Aujourd’hui, le régime Biden a annoncé une série de sanctions contre les entreprises opérant en Birmanie après que l’armée du pays ait chassé par la force le gouvernement soutenu par Obama, Clinton et Soros, suite à de nombreuses accusations de fraude électorale.

« En réponse au coup d’État militaire », a écrit le secrétaire d’État Antony Blinken, « les États-Unis prennent de nouvelles mesures en désignant Maynma Economic Holdings Public Company Limited et Myanmar Economic Corporation Limited. » Grâce à cette mesure, il sera impossible aux Américains ou aux entreprises américaines de faire des affaires avec ces sociétés du Myanmar sans l’autorisation explicite du gouvernement.

La répression du régime Biden à l’encontre du gouvernement militaire du Myanmar survient après que les militaires ont pris le contrôle du pays à la suite d’accusations généralisées de fraude électorale de la part de l’administration précédente, qui était soutenue avec force par le président Barack Obama, la secrétaire d’État de l’époque, Hillary Clinton, et le financier mondialiste George Soros.
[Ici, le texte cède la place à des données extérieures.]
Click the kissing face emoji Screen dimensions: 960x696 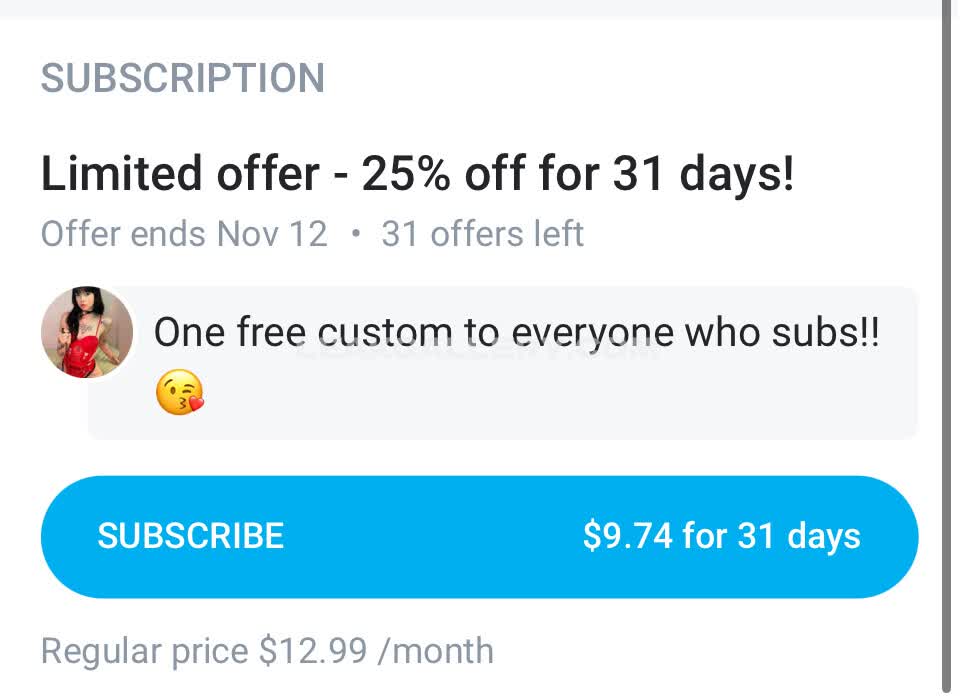179,392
En janvier de cette année, les militaires ont pris des mesures pour expulser le gouvernement de la conseillère d’État Aung San Suu Kyi et du président Win Myint, qui ont tous deux été arrêtés par les militaires. Comme le rapporte National File :

Les résultats officiels des élections de novembre au Myanmar, également connu sous le nom de Birmanie, ont montré une victoire de la Ligue nationale pour la démocratie (LND), parti libéral dirigé par Aung San Suu Kyi. Le parti nationaliste conservateur de l’Union pour la solidarité et le développement (USDP), soutenu par de nombreux militaires, a perdu plusieurs sièges. Toutefois, il est rapidement apparu, selon l’armée, qu’une fraude électorale massive avait eu lieu.
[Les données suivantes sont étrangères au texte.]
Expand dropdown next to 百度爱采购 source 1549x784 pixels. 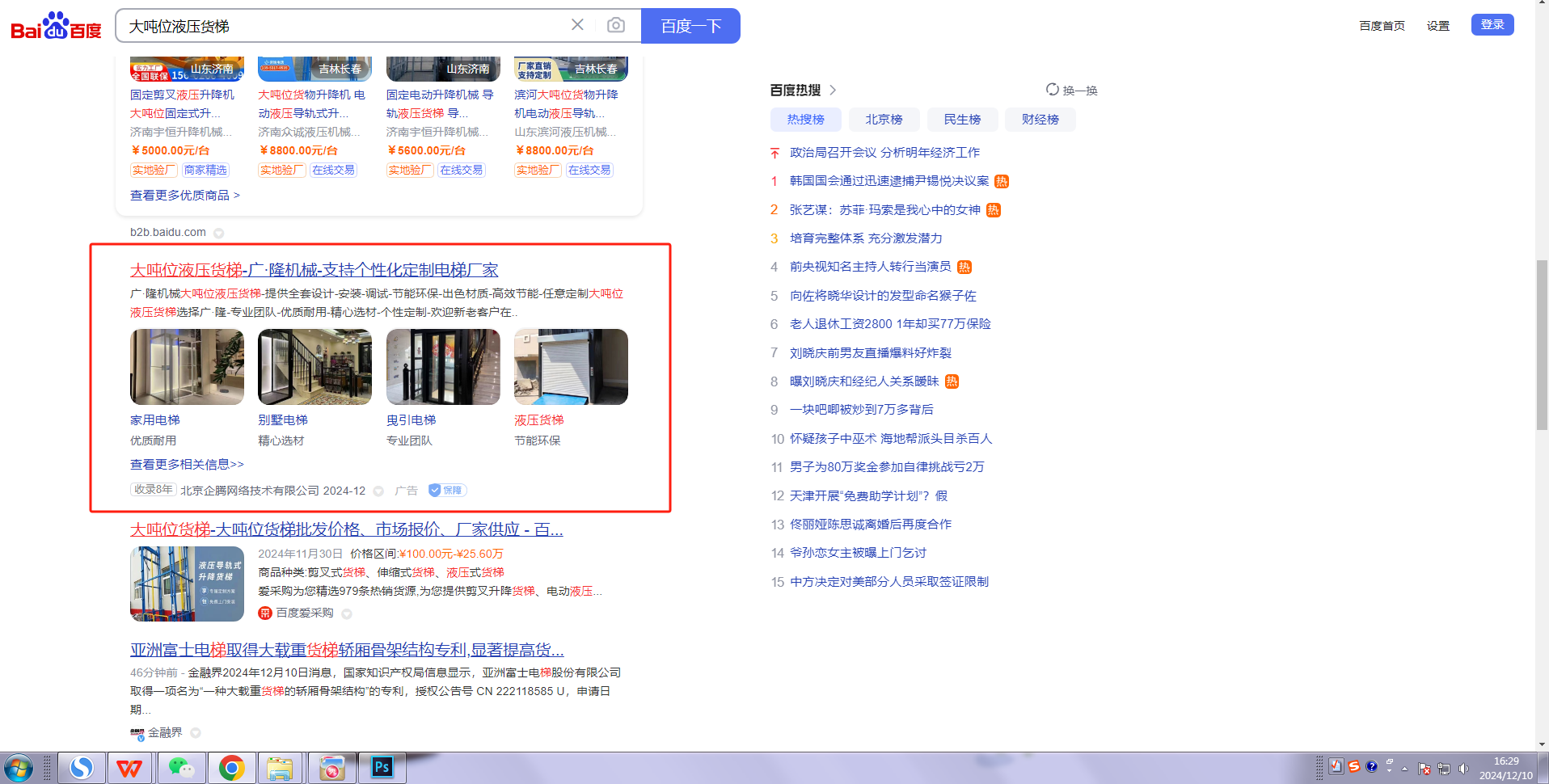tap(347, 614)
Le 15 janvier, l’USDP a rendu publics 94 242 cas de fraude électorale dans six cantons, et a ensuite demandé la tenue d’une nouvelle élection équitable supervisée par l’armée et la commission électorale du pays.

« Dans le village de Shaw Pin Kaing, une jeune fille mineure a pu voter. Elle n’a que 16 ans », a déclaré U Nyunt Saung, ancien candidat de l’USDP à la chambre basse, qui a affirmé avoir été victime de fraude. « Elle a été forcée par son voisin à aller voter ».
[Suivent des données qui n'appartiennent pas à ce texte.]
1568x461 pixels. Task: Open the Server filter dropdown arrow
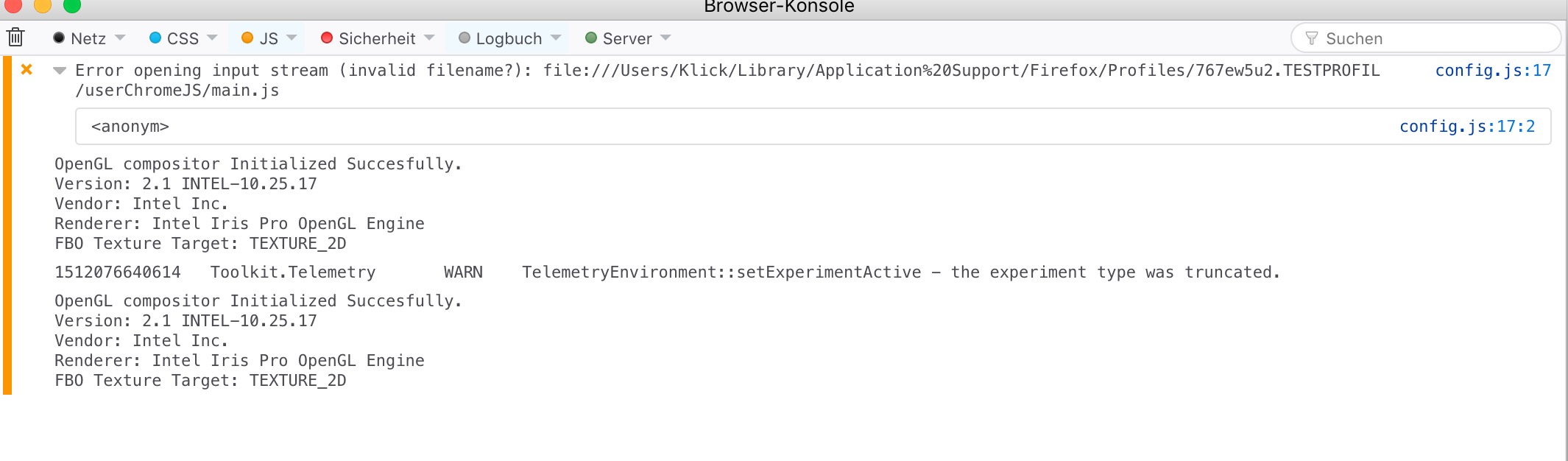[665, 38]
National File a ensuite rapporté que « Clinton a conseillé à Aung San Suu Kyi de briguer un siège parlementaire aux élections birmanes de 2012 » et « Aung San Suu Kyi a également reçu un fort soutien du président de l’époque, Barack Obama, qui a régulièrement plaidé pour sa libération de l’assignation à résidence ». Aung San Suu Kyi a été arrêtée à plusieurs reprises dans les années 1990 et 2000 pour ‘actes subversifs’, suite à sa participation à des émeutes contre le gouvernement du Myanmar. »

En outre, l’Open Society Foundations de Soros s’efforce depuis 1994 de saper le gouvernement du Myanmar, et a fini par y parvenir avec l’ascension d’Aung San Suu Kyi.

Le gouvernement militaire a depuis gelé les comptes bancaires de l’organisation Soros et émis des mandats d’arrêt à l’encontre de 11 membres de l’Open Society Foundations résidant au Myanmar.